## [Task prompt]
Set down each record exactly as written.

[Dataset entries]
<<<<

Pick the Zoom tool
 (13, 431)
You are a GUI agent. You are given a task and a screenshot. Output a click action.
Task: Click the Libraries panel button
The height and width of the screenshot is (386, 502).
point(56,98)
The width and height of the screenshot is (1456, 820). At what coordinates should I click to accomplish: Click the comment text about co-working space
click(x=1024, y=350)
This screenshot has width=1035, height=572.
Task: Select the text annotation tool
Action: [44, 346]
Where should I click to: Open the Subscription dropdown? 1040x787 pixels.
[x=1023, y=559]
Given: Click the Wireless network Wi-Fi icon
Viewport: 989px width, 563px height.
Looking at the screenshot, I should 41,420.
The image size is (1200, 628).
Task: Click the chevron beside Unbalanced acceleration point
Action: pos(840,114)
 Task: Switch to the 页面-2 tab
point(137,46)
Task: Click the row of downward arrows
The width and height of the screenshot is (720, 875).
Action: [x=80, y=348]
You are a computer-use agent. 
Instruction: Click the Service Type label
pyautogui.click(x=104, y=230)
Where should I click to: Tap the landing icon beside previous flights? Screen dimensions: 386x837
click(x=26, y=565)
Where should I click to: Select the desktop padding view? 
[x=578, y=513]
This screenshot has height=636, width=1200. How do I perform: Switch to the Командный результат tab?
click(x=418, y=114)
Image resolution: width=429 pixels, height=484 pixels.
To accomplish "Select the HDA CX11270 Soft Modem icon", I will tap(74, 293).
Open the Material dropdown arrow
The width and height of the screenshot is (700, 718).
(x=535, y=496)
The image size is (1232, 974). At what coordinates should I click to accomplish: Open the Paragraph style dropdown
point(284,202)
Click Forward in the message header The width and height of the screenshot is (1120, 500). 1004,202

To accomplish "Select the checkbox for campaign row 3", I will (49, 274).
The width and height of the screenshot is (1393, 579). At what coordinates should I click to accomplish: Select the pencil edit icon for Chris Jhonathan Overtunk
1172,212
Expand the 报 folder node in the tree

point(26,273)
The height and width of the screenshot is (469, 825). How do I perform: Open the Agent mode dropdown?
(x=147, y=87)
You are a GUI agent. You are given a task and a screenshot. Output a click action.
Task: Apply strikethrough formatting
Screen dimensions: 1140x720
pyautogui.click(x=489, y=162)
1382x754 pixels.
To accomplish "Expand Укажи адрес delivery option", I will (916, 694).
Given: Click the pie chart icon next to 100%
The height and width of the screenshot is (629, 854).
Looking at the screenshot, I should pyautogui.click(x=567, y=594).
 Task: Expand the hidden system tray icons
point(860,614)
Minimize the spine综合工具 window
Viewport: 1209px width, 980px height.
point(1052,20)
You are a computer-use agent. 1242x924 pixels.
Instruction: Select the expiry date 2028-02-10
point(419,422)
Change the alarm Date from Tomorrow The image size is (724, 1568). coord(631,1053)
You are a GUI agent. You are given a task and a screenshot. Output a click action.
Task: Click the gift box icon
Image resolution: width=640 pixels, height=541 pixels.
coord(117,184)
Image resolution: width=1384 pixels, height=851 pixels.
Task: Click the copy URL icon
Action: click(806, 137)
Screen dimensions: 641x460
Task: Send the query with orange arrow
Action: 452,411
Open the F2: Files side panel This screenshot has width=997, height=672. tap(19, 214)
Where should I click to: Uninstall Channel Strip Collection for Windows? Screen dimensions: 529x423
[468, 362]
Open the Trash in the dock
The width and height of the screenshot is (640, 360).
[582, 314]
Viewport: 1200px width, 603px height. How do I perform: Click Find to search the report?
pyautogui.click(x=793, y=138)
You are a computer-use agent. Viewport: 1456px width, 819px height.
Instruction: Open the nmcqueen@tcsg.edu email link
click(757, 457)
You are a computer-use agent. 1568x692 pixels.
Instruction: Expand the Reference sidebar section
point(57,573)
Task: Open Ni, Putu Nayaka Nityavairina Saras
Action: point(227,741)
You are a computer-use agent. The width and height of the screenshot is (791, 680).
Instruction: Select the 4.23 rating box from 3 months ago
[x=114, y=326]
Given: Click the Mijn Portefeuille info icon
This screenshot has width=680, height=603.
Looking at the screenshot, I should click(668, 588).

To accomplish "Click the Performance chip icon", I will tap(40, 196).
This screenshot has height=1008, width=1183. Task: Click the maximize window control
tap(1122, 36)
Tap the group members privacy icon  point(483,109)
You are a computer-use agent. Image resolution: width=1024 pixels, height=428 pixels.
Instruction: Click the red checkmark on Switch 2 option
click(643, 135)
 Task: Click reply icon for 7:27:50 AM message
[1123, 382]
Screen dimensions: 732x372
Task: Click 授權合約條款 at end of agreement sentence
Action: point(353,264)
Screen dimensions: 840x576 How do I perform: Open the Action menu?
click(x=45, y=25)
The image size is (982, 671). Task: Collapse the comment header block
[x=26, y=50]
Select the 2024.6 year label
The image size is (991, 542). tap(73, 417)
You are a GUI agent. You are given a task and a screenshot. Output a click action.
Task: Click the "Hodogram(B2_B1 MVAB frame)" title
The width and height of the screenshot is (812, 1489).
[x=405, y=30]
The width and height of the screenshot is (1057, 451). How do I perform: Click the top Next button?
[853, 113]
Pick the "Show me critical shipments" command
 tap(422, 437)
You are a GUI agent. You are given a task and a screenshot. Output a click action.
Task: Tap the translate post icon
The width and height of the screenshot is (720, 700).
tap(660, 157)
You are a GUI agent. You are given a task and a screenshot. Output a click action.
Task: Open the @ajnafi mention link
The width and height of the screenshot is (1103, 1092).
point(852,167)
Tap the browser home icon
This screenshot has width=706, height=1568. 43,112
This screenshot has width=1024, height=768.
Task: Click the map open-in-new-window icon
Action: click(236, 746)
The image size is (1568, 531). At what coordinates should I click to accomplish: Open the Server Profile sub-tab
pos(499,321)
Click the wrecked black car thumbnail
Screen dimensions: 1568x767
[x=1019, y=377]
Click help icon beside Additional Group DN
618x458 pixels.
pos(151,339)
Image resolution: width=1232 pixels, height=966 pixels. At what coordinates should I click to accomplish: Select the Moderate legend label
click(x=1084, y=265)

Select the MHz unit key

>>>>

## [Reply to the exercise]
Pick the Zoom tool
 (13, 431)
You are a GUI agent. You are given a task and a screenshot. Output a click action.
Task: Click the Libraries panel button
The height and width of the screenshot is (386, 502).
point(56,98)
The width and height of the screenshot is (1456, 820). At what coordinates should I click to accomplish: Click the comment text about co-working space
click(x=1024, y=350)
This screenshot has width=1035, height=572.
Task: Select the text annotation tool
Action: [44, 346]
Where should I click to: Open the Subscription dropdown? 1040x787 pixels.
[x=1023, y=559]
Given: Click the Wireless network Wi-Fi icon
Viewport: 989px width, 563px height.
Looking at the screenshot, I should 41,420.
The image size is (1200, 628).
Task: Click the chevron beside Unbalanced acceleration point
Action: pos(840,114)
 Task: Switch to the 页面-2 tab
point(137,46)
Task: Click the row of downward arrows
The width and height of the screenshot is (720, 875).
Action: [x=80, y=348]
You are a computer-use agent. 
Instruction: Click the Service Type label
pyautogui.click(x=104, y=230)
Where should I click to: Tap the landing icon beside previous flights? Screen dimensions: 386x837
click(x=26, y=565)
Where should I click to: Select the desktop padding view? 
[x=578, y=513]
This screenshot has height=636, width=1200. How do I perform: Switch to the Командный результат tab?
click(x=418, y=114)
Image resolution: width=429 pixels, height=484 pixels.
To accomplish "Select the HDA CX11270 Soft Modem icon", I will tap(74, 293).
Open the Material dropdown arrow
The width and height of the screenshot is (700, 718).
(x=535, y=496)
The image size is (1232, 974). At what coordinates should I click to accomplish: Open the Paragraph style dropdown
point(284,202)
Click Forward in the message header The width and height of the screenshot is (1120, 500). 1004,202

To accomplish "Select the checkbox for campaign row 3", I will (49, 274).
The width and height of the screenshot is (1393, 579). At what coordinates should I click to accomplish: Select the pencil edit icon for Chris Jhonathan Overtunk
1172,212
Expand the 报 folder node in the tree

point(26,273)
The height and width of the screenshot is (469, 825). How do I perform: Open the Agent mode dropdown?
(x=147, y=87)
You are a GUI agent. You are given a task and a screenshot. Output a click action.
Task: Apply strikethrough formatting
Screen dimensions: 1140x720
pyautogui.click(x=489, y=162)
1382x754 pixels.
To accomplish "Expand Укажи адрес delivery option", I will (916, 694).
Given: Click the pie chart icon next to 100%
The height and width of the screenshot is (629, 854).
Looking at the screenshot, I should pyautogui.click(x=567, y=594).
 Task: Expand the hidden system tray icons
point(860,614)
Minimize the spine综合工具 window
Viewport: 1209px width, 980px height.
point(1052,20)
You are a computer-use agent. 1242x924 pixels.
Instruction: Select the expiry date 2028-02-10
point(419,422)
Change the alarm Date from Tomorrow The image size is (724, 1568). coord(631,1053)
You are a GUI agent. You are given a task and a screenshot. Output a click action.
Task: Click the gift box icon
Image resolution: width=640 pixels, height=541 pixels.
coord(117,184)
Image resolution: width=1384 pixels, height=851 pixels.
Task: Click the copy URL icon
Action: click(806, 137)
Screen dimensions: 641x460
Task: Send the query with orange arrow
Action: 452,411
Open the F2: Files side panel This screenshot has width=997, height=672. tap(19, 214)
Where should I click to: Uninstall Channel Strip Collection for Windows? Screen dimensions: 529x423
[468, 362]
Open the Trash in the dock
The width and height of the screenshot is (640, 360).
[582, 314]
Viewport: 1200px width, 603px height. How do I perform: Click Find to search the report?
pyautogui.click(x=793, y=138)
You are a computer-use agent. Viewport: 1456px width, 819px height.
Instruction: Open the nmcqueen@tcsg.edu email link
click(757, 457)
You are a computer-use agent. 1568x692 pixels.
Instruction: Expand the Reference sidebar section
point(57,573)
Task: Open Ni, Putu Nayaka Nityavairina Saras
Action: point(227,741)
You are a computer-use agent. The width and height of the screenshot is (791, 680).
Instruction: Select the 4.23 rating box from 3 months ago
[x=114, y=326]
Given: Click the Mijn Portefeuille info icon
This screenshot has width=680, height=603.
Looking at the screenshot, I should click(668, 588).

To accomplish "Click the Performance chip icon", I will tap(40, 196).
This screenshot has height=1008, width=1183. Task: Click the maximize window control
tap(1122, 36)
Tap the group members privacy icon  point(483,109)
You are a computer-use agent. Image resolution: width=1024 pixels, height=428 pixels.
Instruction: Click the red checkmark on Switch 2 option
click(643, 135)
 Task: Click reply icon for 7:27:50 AM message
[1123, 382]
Screen dimensions: 732x372
Task: Click 授權合約條款 at end of agreement sentence
Action: point(353,264)
Screen dimensions: 840x576 How do I perform: Open the Action menu?
click(x=45, y=25)
The image size is (982, 671). Task: Collapse the comment header block
[x=26, y=50]
Select the 2024.6 year label
The image size is (991, 542). tap(73, 417)
You are a GUI agent. You are given a task and a screenshot. Output a click action.
Task: Click the "Hodogram(B2_B1 MVAB frame)" title
The width and height of the screenshot is (812, 1489).
[x=405, y=30]
The width and height of the screenshot is (1057, 451). How do I perform: Click the top Next button?
[853, 113]
Pick the "Show me critical shipments" command
 tap(422, 437)
You are a GUI agent. You are given a task and a screenshot. Output a click action.
Task: Tap the translate post icon
The width and height of the screenshot is (720, 700).
tap(660, 157)
You are a GUI agent. You are given a task and a screenshot. Output a click action.
Task: Open the @ajnafi mention link
The width and height of the screenshot is (1103, 1092).
point(852,167)
Tap the browser home icon
This screenshot has width=706, height=1568. 43,112
This screenshot has width=1024, height=768.
Task: Click the map open-in-new-window icon
Action: click(236, 746)
The image size is (1568, 531). At what coordinates should I click to accomplish: Open the Server Profile sub-tab
pos(499,321)
Click the wrecked black car thumbnail
Screen dimensions: 1568x767
[x=1019, y=377]
Click help icon beside Additional Group DN
618x458 pixels.
pos(151,339)
Image resolution: width=1232 pixels, height=966 pixels. At what coordinates should I click to accomplish: Select the Moderate legend label
click(x=1084, y=265)

Select the MHz unit key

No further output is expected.